How to configure Webooks to Fluid Boards integration
Webhooks let you subscribe to events happening in a Fluid and automatically receive a delivery of data to your server whenever those events occur.
When an event that your webhook is subscribed to occurs, Fluid will send an HTTP request with data about the event to the URL that you specified. If your server is set up to listen for webhook deliveries at that URL, it can take action when it receives one.
On a Fluid board the events are based on the Actions/Cards that form part of the board. The events supported are Create, Update and Delete. Whenever one of these events occurs on an Action for the board, your webhook will be called.
Access the Integrations option on the board
To start off, navigate to the integrations options on your board from the the Tools tab.
Once the Integration options is selected and the dialog opens, you will then be able to select the integration for Action Webhooks.
The following dialog will present the Set Up page where the integration details for the board can be completed.
You can learn more about how to initially create a board in Fluid by clicking here.

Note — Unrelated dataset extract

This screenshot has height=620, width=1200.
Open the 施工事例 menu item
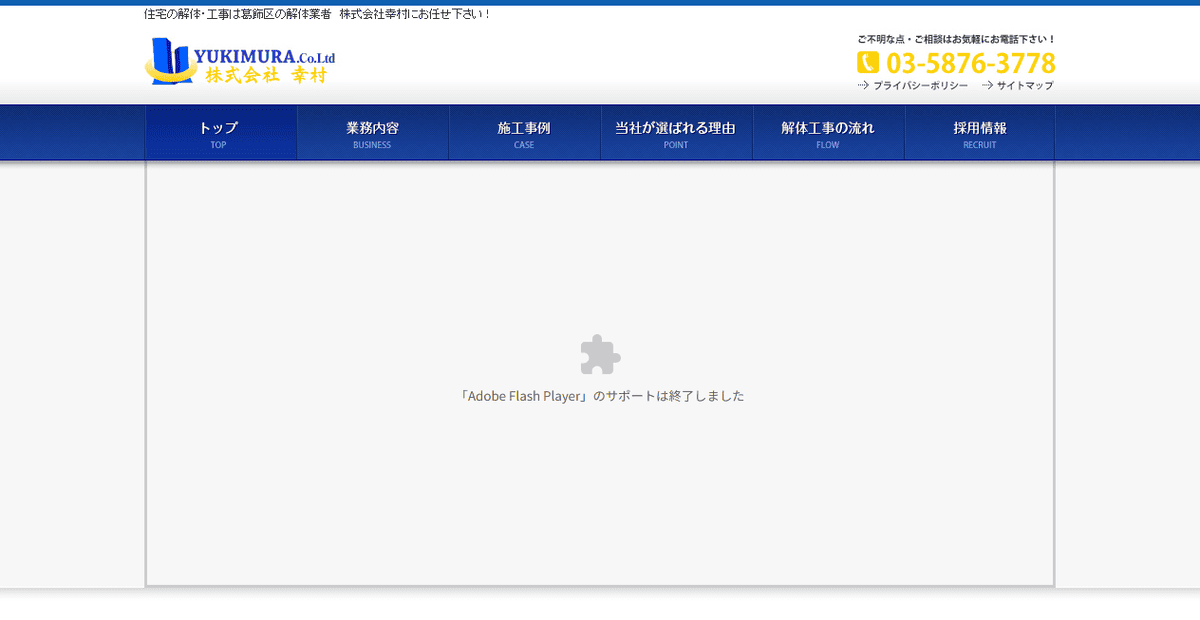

Completing the Integration details
Each of the sections for the integration details are as follows:
Name | User friendly name for this integration will be used as part of the HTTP request header User-Agent. It will have the prefix Fluid-Hookshot/{Name} |
Active | Whether integration is currently enabled for this board. |
Webhook Url | The Url endpoint you want Fluid to send requests too. The full Url is required including the http:// or https:// eg https://your.organisation.com/events |
Authentication Provider | See below in the next section. |
Authentication Provider
Fluid supports Shared secret, PAT tokens or Basic Authentication for access to your webhook url endpoint. Project managers should work with their internal IT teams to provide the information below as part of the setup requirements.
Shared Secret
A shared secret is a signature that is added to the webhook payload that is verified by your organisation on delivery. The secret value is used to sign the payload. Confimation on dellivery will
You should set a webhook secret for your webhook and verify that the signature of each webhook delivery matches the secret. This helps to ensure that the webhook delivery is from Fluid. For more information, see Validating Webhooks
The webhook secret should be a random string of text with high entropy. You should securely store your webhook secret in a way that your server can access.
NOTE: With respect to permissioning of the Service Principal to the DevOps projects, it is important that the account is also permissioned to the Area level that the project resides in, and not just the project itself. The Service Principal requires access along the hierarchy tree down to the specific project.
The service principal will need to be permissioned to Azure DevOps project(s) you want to integrate with and have the same permissions as a typical user that contributes to the board/worktitems in DevOps.
Details on Service Principals if you need them: https://learn.microsoft.com/en-us/azure/devops/integrate/get-started/authentication/service-principal-managed-identity?view=azure-devops#1-create-a-new-managed-identity-or-application-service-principal
PAT Tokens
Below are the required configuration details:
PAT token as generated from your DevOps instance
Request Parameters
Define a comma delimited list of fields you want to include as part of the payload for the webhook. eg. if you only want to receive the Title and Description properties of the Action, then use "Title,Description"
If not set, then a predetermined default list of fields will be used.
Only set values here if you want to streamline the data payload that is sent as part of the webhook request. Reducing payload size will increase performance when parsing results.
Note: Request parameters only apply to the Action Entity itself.